German mathematician Johann Peter Gustav Lejeune Dirichlet (1805-1859) made huge contributions to mathematical analysis, number theory and the Fourier Series. His passion, determination and natural intellect took him from Berlin to Paris and then Göttingen in search of new challenges.

The youngest of 7 children, Johann Dirichlet convinced his merchant parents to let him study mathematics rather than commerce or law. However, his inability to speak fluent Latin prevented him from sitting the Abitur exam necessary to attend German University. Frustrated, he once again persuaded his parents to fund his studies in Paris where he took classes at the Collège de France and the Faculté des Sciences.

A rising star

At the age of 20 and with no degree, he developed a proof for Fermat’s Last Theorem that instantly earned him academic fame.
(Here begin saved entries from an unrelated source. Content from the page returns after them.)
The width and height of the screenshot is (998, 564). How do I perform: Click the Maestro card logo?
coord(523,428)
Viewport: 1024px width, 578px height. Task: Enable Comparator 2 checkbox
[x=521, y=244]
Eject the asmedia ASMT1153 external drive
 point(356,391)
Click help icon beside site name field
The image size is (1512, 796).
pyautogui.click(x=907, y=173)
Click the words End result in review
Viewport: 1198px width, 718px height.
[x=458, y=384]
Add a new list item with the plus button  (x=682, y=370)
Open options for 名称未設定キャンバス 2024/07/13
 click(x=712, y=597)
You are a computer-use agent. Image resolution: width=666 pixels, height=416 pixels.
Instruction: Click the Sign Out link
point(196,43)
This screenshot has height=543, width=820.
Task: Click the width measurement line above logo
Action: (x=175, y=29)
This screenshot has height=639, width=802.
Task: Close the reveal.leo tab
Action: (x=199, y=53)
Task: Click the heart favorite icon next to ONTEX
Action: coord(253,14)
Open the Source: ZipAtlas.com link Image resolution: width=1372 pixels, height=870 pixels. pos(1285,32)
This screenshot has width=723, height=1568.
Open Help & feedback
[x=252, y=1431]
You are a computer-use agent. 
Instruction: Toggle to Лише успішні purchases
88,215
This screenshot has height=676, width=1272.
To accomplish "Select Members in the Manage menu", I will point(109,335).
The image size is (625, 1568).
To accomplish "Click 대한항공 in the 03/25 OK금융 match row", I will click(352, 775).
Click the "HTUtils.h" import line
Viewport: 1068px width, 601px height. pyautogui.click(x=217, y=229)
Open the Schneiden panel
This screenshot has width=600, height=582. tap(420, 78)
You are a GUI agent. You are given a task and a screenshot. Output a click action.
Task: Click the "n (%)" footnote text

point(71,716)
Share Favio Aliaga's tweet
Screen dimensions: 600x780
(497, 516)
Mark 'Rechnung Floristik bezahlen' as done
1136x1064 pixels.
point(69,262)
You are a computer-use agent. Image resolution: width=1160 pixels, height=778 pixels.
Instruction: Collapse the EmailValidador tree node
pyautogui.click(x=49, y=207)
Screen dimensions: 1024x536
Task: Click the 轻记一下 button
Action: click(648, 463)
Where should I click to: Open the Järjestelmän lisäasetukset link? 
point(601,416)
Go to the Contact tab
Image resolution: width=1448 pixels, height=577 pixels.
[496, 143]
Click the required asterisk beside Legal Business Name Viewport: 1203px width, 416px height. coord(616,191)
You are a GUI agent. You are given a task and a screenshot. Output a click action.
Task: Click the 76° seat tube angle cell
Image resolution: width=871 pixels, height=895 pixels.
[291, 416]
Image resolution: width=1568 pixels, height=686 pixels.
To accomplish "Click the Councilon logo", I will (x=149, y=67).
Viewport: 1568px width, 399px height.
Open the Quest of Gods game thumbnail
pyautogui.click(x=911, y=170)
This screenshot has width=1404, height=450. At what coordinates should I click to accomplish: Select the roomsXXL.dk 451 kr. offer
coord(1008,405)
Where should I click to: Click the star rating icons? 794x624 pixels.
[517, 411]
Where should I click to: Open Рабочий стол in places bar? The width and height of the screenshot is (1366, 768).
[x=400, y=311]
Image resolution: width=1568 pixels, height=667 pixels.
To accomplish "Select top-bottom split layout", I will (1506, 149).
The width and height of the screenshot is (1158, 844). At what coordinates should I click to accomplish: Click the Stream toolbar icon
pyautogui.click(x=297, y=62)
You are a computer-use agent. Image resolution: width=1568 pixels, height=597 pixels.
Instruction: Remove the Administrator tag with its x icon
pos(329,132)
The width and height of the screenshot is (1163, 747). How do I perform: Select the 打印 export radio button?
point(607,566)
And he was soon mingling with leading contemporary mathematicians like Joseph Fourier. Obliged to return to Germany when his job as a tutor for a rich family abruptly ended, he was introduced to Alexander Von Humboldt who helped get him a job teaching at the University of Berslau.

Given an honorary degree to bypass his lack of Latin, he later worked at the University of Berlin and the Military School, and then Göttingen University until his premature death from a heart attack at the age of 54. An excellent teacher, he took great pleasure in nurturing future mathematical talents including Gotthold Eisenstein and Leopold Kronecker.

“In mathematics, as in other fields, to find yourself lost in wonder at some manifestation is frequently the half of a new discovery.”

Groundbreaking mathematical theories

Johann Dirichlet is most famous for developing modern number theory and, in particular, analytic number theory that uses mathematical analysis to tackle algebraic problems. He published papers on the convergence of trigonometric series and representing arbitrary functions, as well as formalizing and optimizing the Fournier series – which he applied to acoustics. In mechanics, he set about solving Laplace’s problem of proving the stability of the solar system. He was also one of the first mathematicians to provide a formal definition of function (y=f(x)). Let’s not forget that he also contributed to probability theory and the method of least squares.

During his relatively short life, Johann shaped the course of modern mathematics. And in so doing, he also paved the way for future advances in fields ranging from data analytics to genetics.